Life in Delhi as a woman: When first arriving in Delhi one realizes quite fast that white skin attracts attention. Especially as a woman, people looking and staring at you might cause an uncomfortable feeling. The fact that on the streets one encounters relatively few Indian women and a lot of men does also not help very much. However, this is a part of the travel. As one also realizes very fast, there are generally no bad intentions behind any such behavior. Staring is from the cultural perspective not perceived as something rude. Maybe some people even come over and ask with a curious smile if they can take a picture with you. The only thing that is important as a woman is to fallow certain rules as adapting the way you dress to the environment: If you go out on the streets, don’t wear tight jeans or shirts and if you go to a market, better wear cheap clothes. If you go out to a club however, feel free to wear a skirt or to dress fashionable if you go to a shopping center. Furthermore, quite obvious, plan your trips when it gets dark more carefully and avoid walking around in areas where there are not many people around. Concerns about crimes in Delhi should make woman definitely more alert and cautious but it should not detain anybody from travelling there. New Delhi is an exciting city with a lot to offer. Even if one stays for three month and after having seen the most popular sites such as the Red Fort or the Indian Gate, one can always find something else to discover, be it another market or museum or simply a new restaurant or roof top bar.

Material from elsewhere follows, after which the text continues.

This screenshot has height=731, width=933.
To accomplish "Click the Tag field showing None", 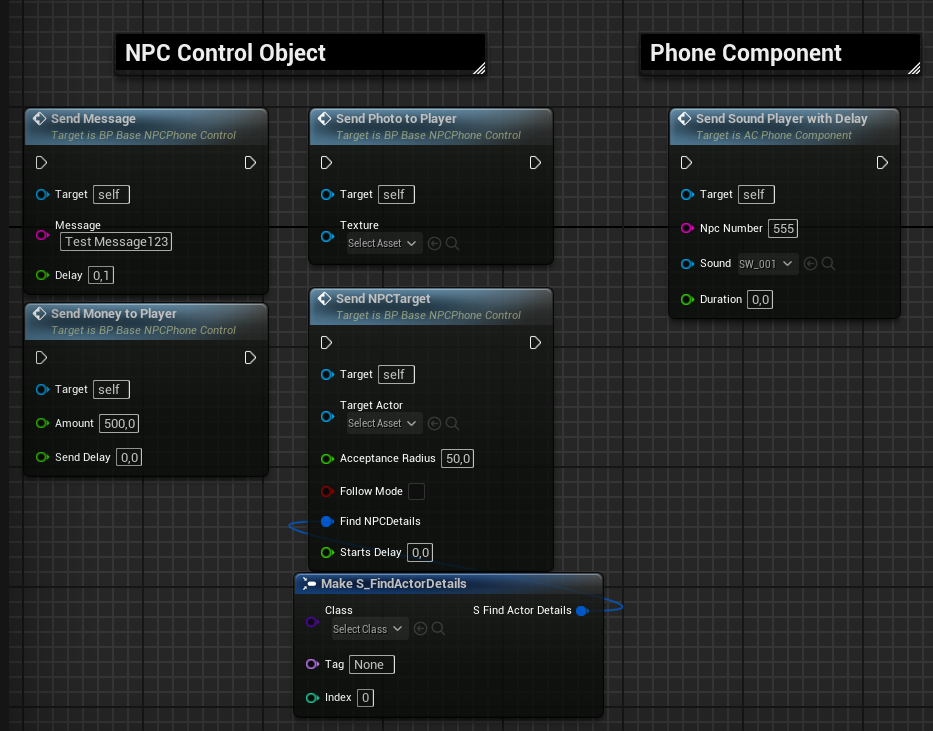I will [372, 664].
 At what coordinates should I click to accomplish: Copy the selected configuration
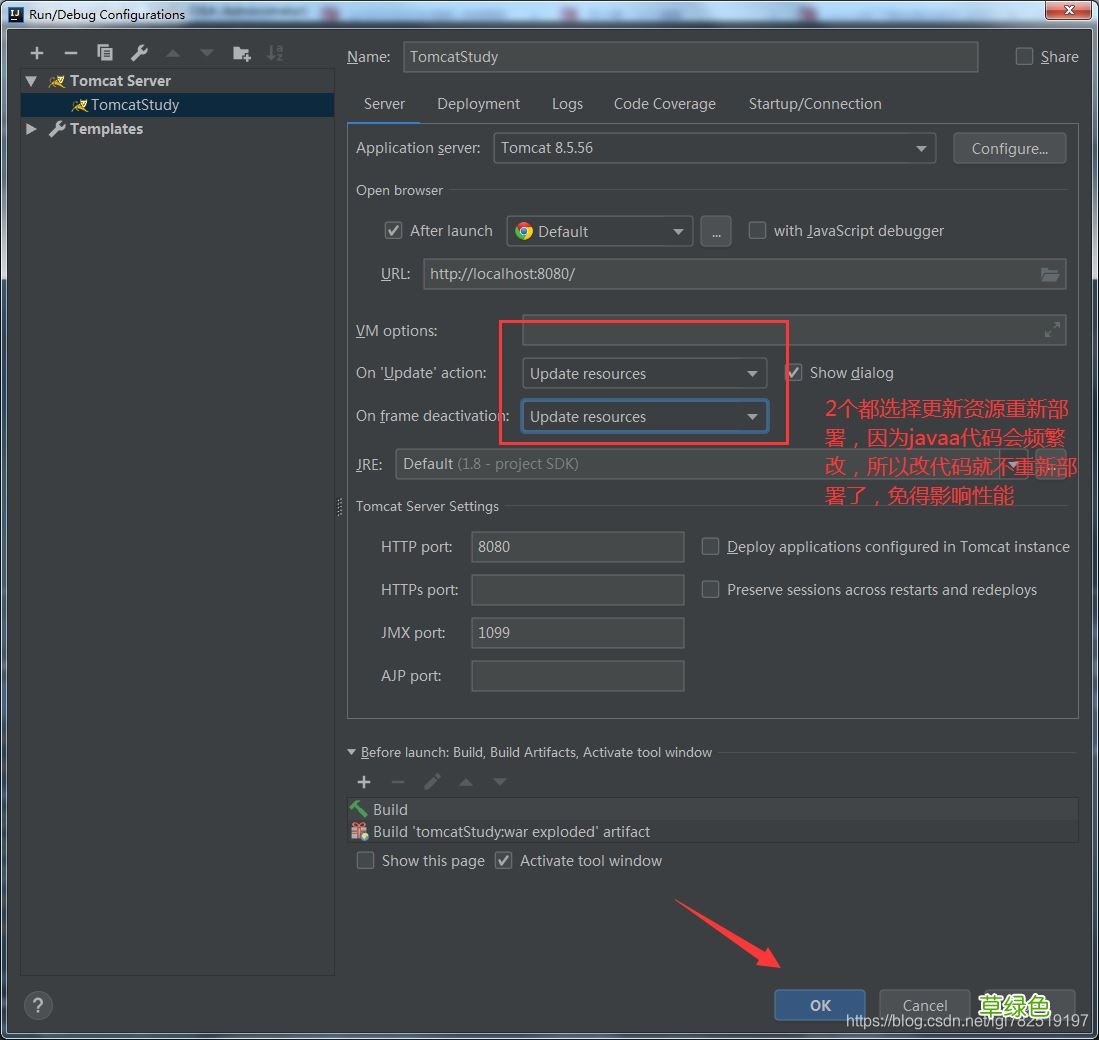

Trips from Delhi: As the capital, Delhi is well-connected to nearby (by Indian standards) cities and tourist places. Buses and trains run in every direction, making for very interesting weekend getaway possibilities. Larger cities in Northern India like Amritsar or Bikaner can be reached overnight. The former is home to the Golden Temple, a monumental icon of the Sikh religion, and the latter is a town in the Rajasthani desert where we went on a camel safari. Both come highly recommended, but we have come to know that the desert safaris around Jaisalmer are even more spectacular due to the number of sand dunes in that part of the Thar Desert. We also did trips to the Morni Hills, Mussoorie, and Manali, all of which are hill stations in the Himalayan foothills. It is not a secret to Delhiites that these places are a particularly nice escape from the city’s scorching heat, making them very busy during the summer months. Personally we especially enjoyed to leave behind the capital’s pollution and noise for the weekend. Traveling is affordable with the cost for a typical overnight bus ride at around INR 500.

If we had to characterize Delhi in one word, it would have to be contrast-rich, to a degree that makes it at times hardly graspable. Delhi is a melting pot of the new and the old, of the poor and the rich, and not least the Indian and the Western. Living in these unique surroundings may be challenging on occasion but definitely makes for an eye-opening experience that will leave you with lasting impressions and a vastly expanded horizon. Concerning the internship itself we were generally very happy with our experiences and can recommend it to anyone interested in human rights and international organizations. We would like to express our gratitude to Gateway to India for making our Indian experience possible.